You know how when you give a two-year-old a present, she usually finds the box to be far more exciting than than the present inside? Well, here at Counsyl, we’ve been acting a little bit like toddlers lately. Yes, that’s right – we’re a cutting-edge genomics company that has gotten as excited about the cardboard box as the product that’s contained inside.
You might be wondering how this happened. You see, we’re committed to making our test as affordable as possible, so it’s accessible to everyone. Usually, we achieve this with developers who find more efficient ways to write code to analyze genetic data, and roboticists (yes, that’s a job here!) who re-engineer robots meant to build cars and use them to run our laboratory instead. But for this project it wasn’t just about making us more efficient internally; it was also important for us to improve the user experience for clinicians and patients.
It all started when we went out and saw how clinicians used our Counsyl Test in their day-to-day workflow. While most things were clearly working well, there was plenty of room for improvement. Here is a brief sampling of our observations:

  • The instruction cards we put in each box were useful when a clinician used our test for the first time, but the cards just got in the way once the clinician became an expert.
  • A patient ships their blood or saliva sample back to us in the exact same box we sent out the empty test tube in. The old design wasn’t particularly sturdy, like most cardboard boxes, and would occasionally require a few attempts to close it back up.
  • Space is at a premium in a doctor’s office, and small items can be stacked on a counter or tucked away in a nearby cabinet. Boxes that are too big are relegated to the closet – out of sight, out of mind.

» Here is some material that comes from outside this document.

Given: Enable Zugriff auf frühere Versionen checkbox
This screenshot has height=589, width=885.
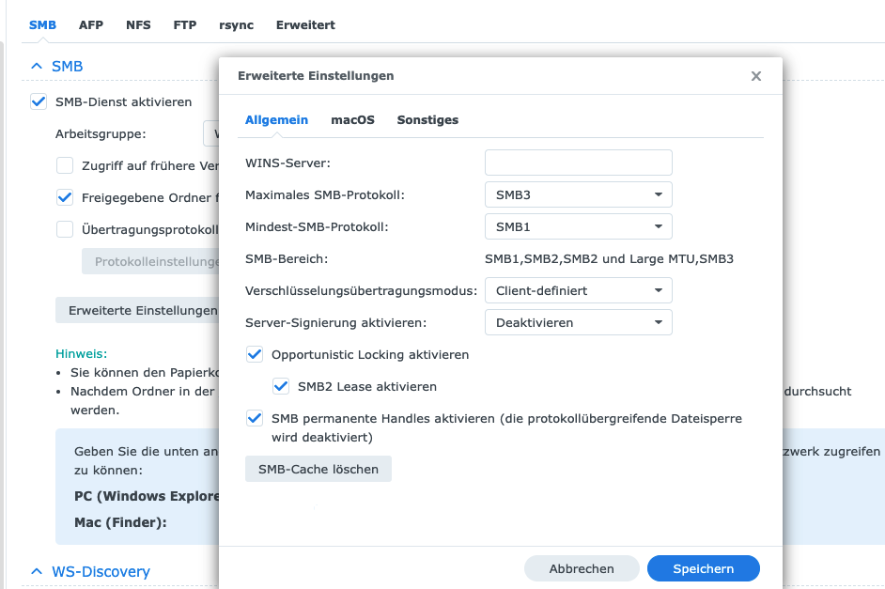Looking at the screenshot, I should [65, 166].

User experience is a high priority at Counsyl, so we wanted to improve our box to make life easier for nurses and patients. At the same time, we wanted to make our package less expensive  in order to keep our test affordable. So, we did what any reasonable company would do: We asked our box vendor to give us a package design usually reserved for luxury products like wine and cosmetics. How can we reduce our costs using more expensive boxes? I’m glad you asked.

In true Counsyl fashion, we made it happen with a simple cost-benefit analysis. It turns out these fancier boxes are self-assembling and use magnets to stay together. (It’s seriously magical, just check out the video!) Not only are these boxes easier for nurses and patients to open and close, they are also easier to work with by our team in California, who hand assemble each box. We also removed the instruction cards from the kit and printed them directly onto the box, reducing the number of kit components and conserving resources.
Together, these clever design changes save everyone time, meaning patients get a happier nurse, our team has an easier time putting kits together, and everyone gets on with their day just a little bit faster. We’ve certainly come along way in our box designs – our current iteration is over 80% smaller than the first testing kit we ever shipped and is working better than ever.